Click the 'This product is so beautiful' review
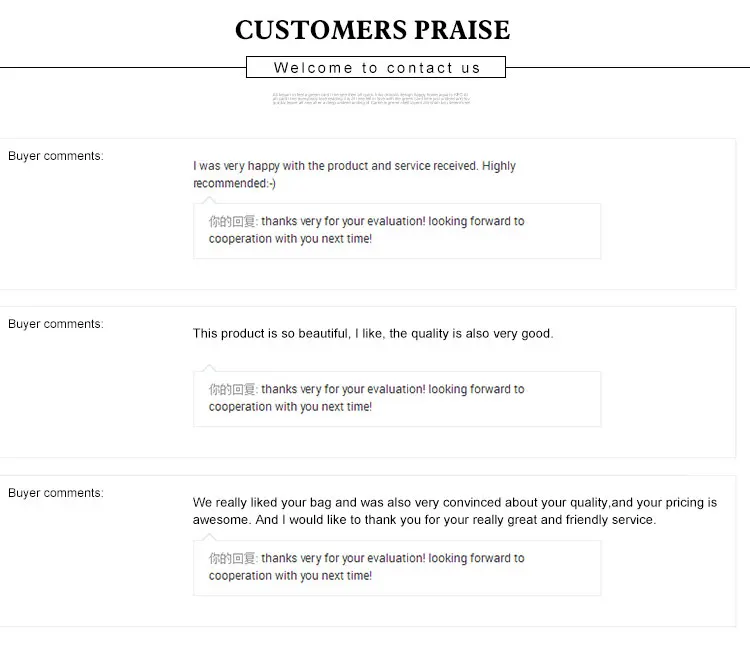Screen dimensions: 750x646 [372, 334]
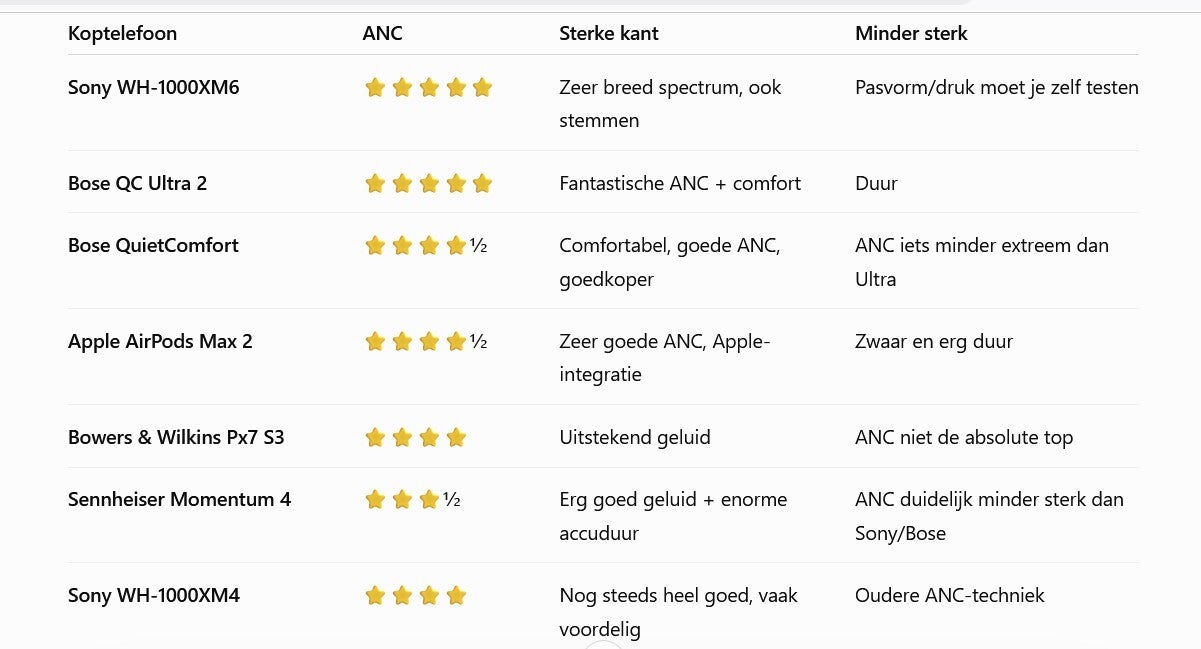Screen dimensions: 1201x649
Task: Click the Sterke kant column header
Action: pyautogui.click(x=609, y=34)
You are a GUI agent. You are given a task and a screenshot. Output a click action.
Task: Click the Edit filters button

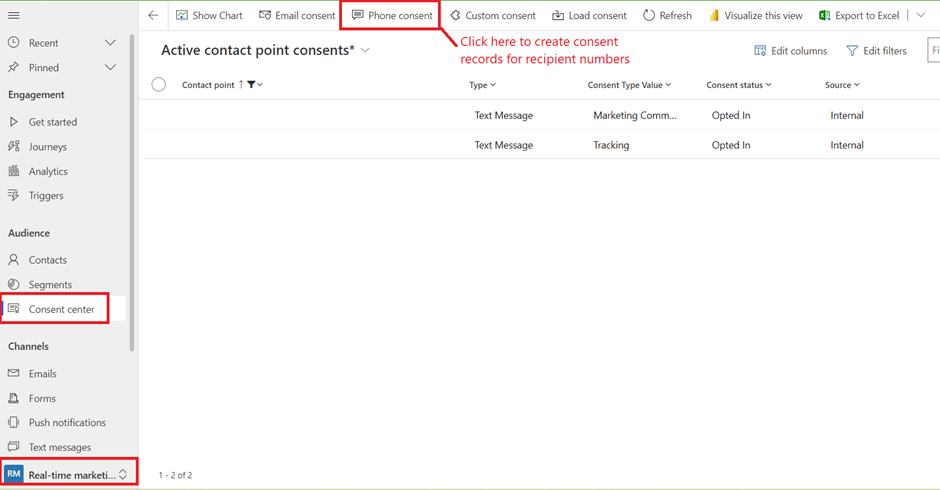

### Exercise prompt
Apart from the images, every line above needs to be printed again exactly.

### Worked solution
Click the 'This product is so beautiful' review
Screen dimensions: 750x646 [372, 334]
Screen dimensions: 1201x649
Task: Click the Sterke kant column header
Action: pyautogui.click(x=609, y=34)
You are a GUI agent. You are given a task and a screenshot. Output a click action.
Task: Click the Edit filters button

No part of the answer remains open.